What the task requires:
Could you repeat, word for word, only the lines from the one containing "This screenshot has width=560, height=429." through the final line of the records below?

***** Data section

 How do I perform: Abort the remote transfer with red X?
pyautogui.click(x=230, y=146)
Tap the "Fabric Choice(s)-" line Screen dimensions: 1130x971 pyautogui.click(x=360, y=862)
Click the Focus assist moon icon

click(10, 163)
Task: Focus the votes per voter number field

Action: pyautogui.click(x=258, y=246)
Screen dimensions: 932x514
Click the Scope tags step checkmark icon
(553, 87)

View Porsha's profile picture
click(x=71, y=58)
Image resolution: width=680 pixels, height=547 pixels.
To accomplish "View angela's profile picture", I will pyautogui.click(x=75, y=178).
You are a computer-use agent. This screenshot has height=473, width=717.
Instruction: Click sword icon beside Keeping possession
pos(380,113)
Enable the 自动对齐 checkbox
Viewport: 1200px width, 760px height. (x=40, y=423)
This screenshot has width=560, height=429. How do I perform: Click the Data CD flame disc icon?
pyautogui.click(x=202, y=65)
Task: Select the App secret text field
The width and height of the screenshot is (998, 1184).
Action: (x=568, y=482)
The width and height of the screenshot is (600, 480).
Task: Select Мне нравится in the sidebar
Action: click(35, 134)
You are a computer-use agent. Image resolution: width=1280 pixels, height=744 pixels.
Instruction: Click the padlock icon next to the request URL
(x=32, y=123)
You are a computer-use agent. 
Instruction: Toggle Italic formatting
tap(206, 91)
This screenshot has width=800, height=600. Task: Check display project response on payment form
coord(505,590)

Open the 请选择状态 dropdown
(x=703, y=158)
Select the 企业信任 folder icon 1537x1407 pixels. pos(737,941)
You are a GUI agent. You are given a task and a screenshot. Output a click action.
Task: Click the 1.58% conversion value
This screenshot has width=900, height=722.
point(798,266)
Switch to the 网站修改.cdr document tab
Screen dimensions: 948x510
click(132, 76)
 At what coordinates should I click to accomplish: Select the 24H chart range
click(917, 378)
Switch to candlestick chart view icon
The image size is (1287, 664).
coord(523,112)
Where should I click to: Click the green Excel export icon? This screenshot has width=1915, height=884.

**********

Expected answer:
This screenshot has width=560, height=429. How do I perform: Click the Data CD flame disc icon?
pyautogui.click(x=202, y=65)
Task: Select the App secret text field
The width and height of the screenshot is (998, 1184).
Action: (x=568, y=482)
The width and height of the screenshot is (600, 480).
Task: Select Мне нравится in the sidebar
Action: click(35, 134)
You are a computer-use agent. Image resolution: width=1280 pixels, height=744 pixels.
Instruction: Click the padlock icon next to the request URL
(x=32, y=123)
You are a computer-use agent. 
Instruction: Toggle Italic formatting
tap(206, 91)
This screenshot has width=800, height=600. Task: Check display project response on payment form
coord(505,590)

Open the 请选择状态 dropdown
(x=703, y=158)
Select the 企业信任 folder icon 1537x1407 pixels. pos(737,941)
You are a GUI agent. You are given a task and a screenshot. Output a click action.
Task: Click the 1.58% conversion value
This screenshot has width=900, height=722.
point(798,266)
Switch to the 网站修改.cdr document tab
Screen dimensions: 948x510
click(132, 76)
 At what coordinates should I click to accomplish: Select the 24H chart range
click(917, 378)
Switch to candlestick chart view icon
The image size is (1287, 664).
coord(523,112)
Where should I click to: Click the green Excel export icon? This screenshot has width=1915, height=884.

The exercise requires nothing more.